MCALLEN, Texas — A total of six individuals remain in custody following their arrest on Tuesday after a criminal complaint was filed alleging the illegal receipt or possession of destructive devices that were not registered in the National Firearms Registration and Transfer Record.
These arrests were announced by U.S. Attorney Kenneth Magidson, Southern District of Texas. This investigation was led by the Bureau of Alcohol, Tobacco, Firearms and Explosives (ATF); and U.S. Immigration and Customs Enforcement’s (ICE) Homeland Security Investigations (HSI).
Those arrested include Celin Javier Montoya, 23, Anthony Ozuna, 20, Alfredo Rivera, 24, and Pedro Vega, 40, all of Edinburg, Texas; Noe Gonzalez, 19, of San Juan, Texas; and Jonathan Sanchez-Torres, 19, an illegal alien from Mexico who was residing in Pharr, Texas.
On Tuesday, Vega appeared before U.S. Magistrate B. Janice Ellington in Corpus Christi, Texas, who charged him with receiving or possessing destructive devices. Judge Ellington remanded him back to custody pending a custody hearing scheduled for Dec. 9, 2016. On Wednesday, Montoya, who was arrested in Ingleside, Texas, will appear before a federal judge in Corpus Christi; the remaining defendants are expected in court Wednesday before U.S. Magistrate Judge Peter E. Ormsby.
The criminal complaint was filed Dec. 5, 2016, and unsealed Tuesday following the arrests. The complaint alleges Ozuna and Rivera were attempting to broker the sale of improvised hand grenades or improvised explosive devices (IEDs). The two men were allegedly acting on behalf of Montoya and Vega. According to the charges, from Nov. 5 to 11, ATF and HSI special agents conducted undercover operations and bought all the hand grenades Montoya and Vega had available.

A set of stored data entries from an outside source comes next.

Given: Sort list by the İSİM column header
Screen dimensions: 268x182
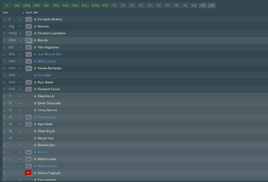Looking at the screenshot, I should click(36, 13).
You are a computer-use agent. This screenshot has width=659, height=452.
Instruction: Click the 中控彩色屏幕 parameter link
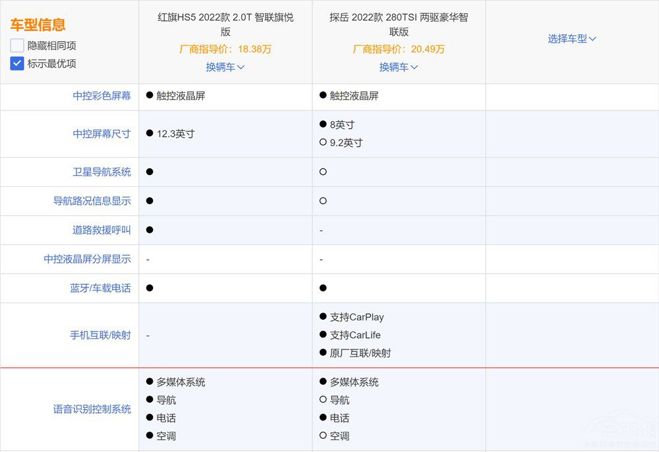coord(101,96)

During the course of this investigation, ATF and HSI special agents discovered Montoya and Vega allegedly obtained the grenades from Gonzalez and Sanchez-Torres. The complaint also alleges that for about six months, Gonzalez purchased from a combination of online merchants and local stores all the components necessary to construct dozens of improvised hand grenades, including grenade hulls, spring kits, fuses and black powder. The assembled “live” hand grenades were then turned over to Sanchez-Torres to be distributed, according to the allegations.
Each defendant is charged with illegally receiving or possessing a destructive device that is not registered in the National Firearms Registration and Transfer Record. If convicted, they each face up to 10 years in federal prison and a possible $250,000 maximum fine.
Assistant U.S. Attorneys David Paxton and Linda Requenez, Southern District of Texas, are prosecuting this case.
A criminal complaint is a formal accusation of criminal conduct, not evidence. A defendant is presumed innocent unless convicted through due process of law.